- Yazılı İstek A: Seçilen pasajın "Üç yıl önce" sözleriyle başlayıp "değildi, huzurdu sadece." sözleriyle biten kısmını hiçbir değişiklik yapmadan yeniden yazın.
- Yazılı İstek B: Seçilen pasajda anlatıcının utanır mı diye üstlendiğini söylediği ev işlerinin hepsini sıralayın.
- Yazılı İstek C:
Seçilen pasaja göre aşağıdaki soruları her biri ayrı satırda olacak biçimde yanıtlayın:
(i) Anlatıcı kaç yıl önce evlendiğini söylüyor?
(ii) Düğünde toplanan altınları ve parayı kim aldı?
(iii) Ayrılığı kim istedi?

- Seçilen Pasaj:
Erkeklerin de Yürekleri Var



Bir Adem Diyor ki...

Üç yıl önce evlendim, ikimizde memurduk, her şeyi birlikte ödeyecektik. Özlemim vardı, bir anne görmek istedim evimde, evlatlarıma bir anne, akşam yemek hazırlayan bana gülümseyen, ve her işinde yardım edeceğim dediğim. Çocuklarıma bir anne özlemindeydim.

Tam kavuştum sandım ki, evlendiğim gün her şey değişti. Tek düğünü onun memleketinde yaptık, 220 çeyrek altın 10 milyarlık bilezik, ve 5 bin lira para toplandı, hepsini kayınvalidem aldı ve vermedi. Hiç üstünde bile durmadım, sizin onlar, bizde kalacak dediler, hiç ama hiç sesimi çıkarmadım. Derdim para değildi, huzurdu sadece.

Gerdek gecesi yaşamadım,yaşayamadım... İlk ilişkim kazara 7 ay sora gerçekleşti, sadece 1 kere... Oda kazara... "İstemiyorum" diyordu, üstüne gitmedim. Kaç doktora gittim, psikiyatri doktoruna, ama o gelmedi. Yalvardım ama götüremedim, çaresi vardı derdinin ama gelmedi. Eşim:

"İşine geliyorsa böyle gelmiyorsa güle güle. Sen geneleve git, parasını ben vereceğim ama dost edinme" dedi.

" Herkes mi sevişiyor damat" diyende kayınvalidemdir...

Bu sözlerin hepsini işittim, ama sabrettim, bütün derdim aklını başına toplaması için beklemekti, dua ettim , tıbba koştum her yolu denedim... Ama geçinmeye yüzü yoktu. Yemeğimden ütüme, temizliğimden pazara, alışverişten bulaşığa... Her işi kucakladım yaptım sadece utanır mı diye. Ve bu 11 ay sürdü... bir kere el kaldırmadım asla ve kesinlikle Allah şahittir ki aldatmadım.. ve ayrıldık, ben istedim, çünkü dayanamadım...

- Mevcut Veriler:

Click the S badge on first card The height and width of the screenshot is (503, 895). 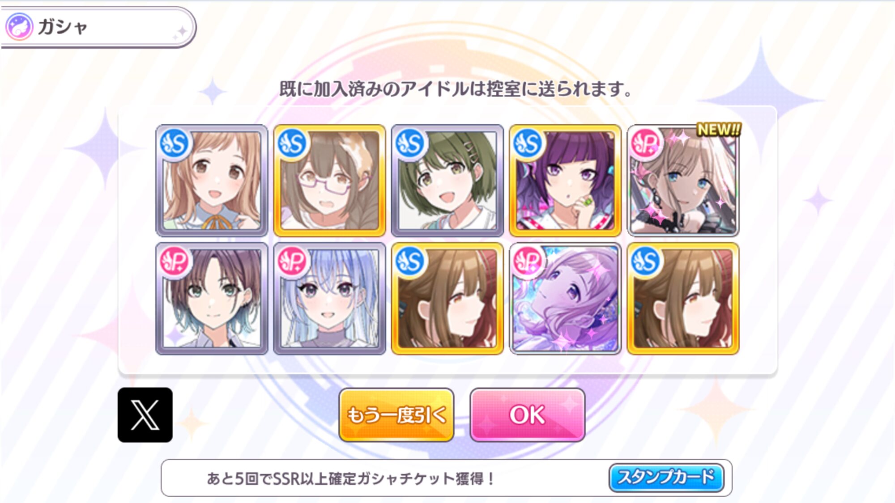click(x=175, y=144)
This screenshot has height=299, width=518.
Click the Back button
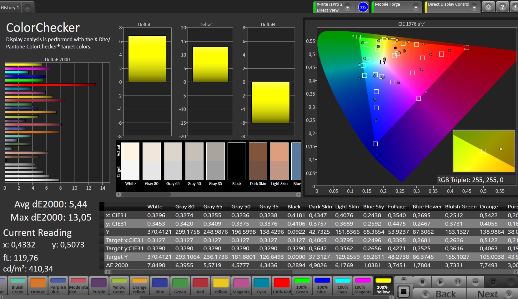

- Yazılı Yanıt A:
Üç yıl önce evlendim, ikimizde memurduk, her şeyi birlikte ödeyecektik. Özlemim vardı, bir anne görmek istedim evimde, evlatlarıma bir anne, akşam yemek hazırlayan bana gülümseyen, ve her işinde yardım edeceğim dediğim. Çocuklarıma bir anne özlemindeydim.

Tam kavuştum sandım ki, evlendiğim gün her şey değişti. Tek düğünü onun memleketinde yaptık, 220 çeyrek altın 10 milyarlık bilezik, ve 5 bin lira para toplandı, hepsini kayınvalidem aldı ve vermedi. Hiç üstünde bile durmadım, sizin onlar, bizde kalacak dediler, hiç ama hiç sesimi çıkarmadım. Derdim para değildi, huzurdu sadece.

- Yazılı Yanıt B: Yemek, ütü, temizlik, pazar, alışveriş, bulaşık

- Yazılı Yanıt C:
(i) Üç yıl önce.
(ii) Kayınvalidesi.
(iii) Anlatıcının kendisi.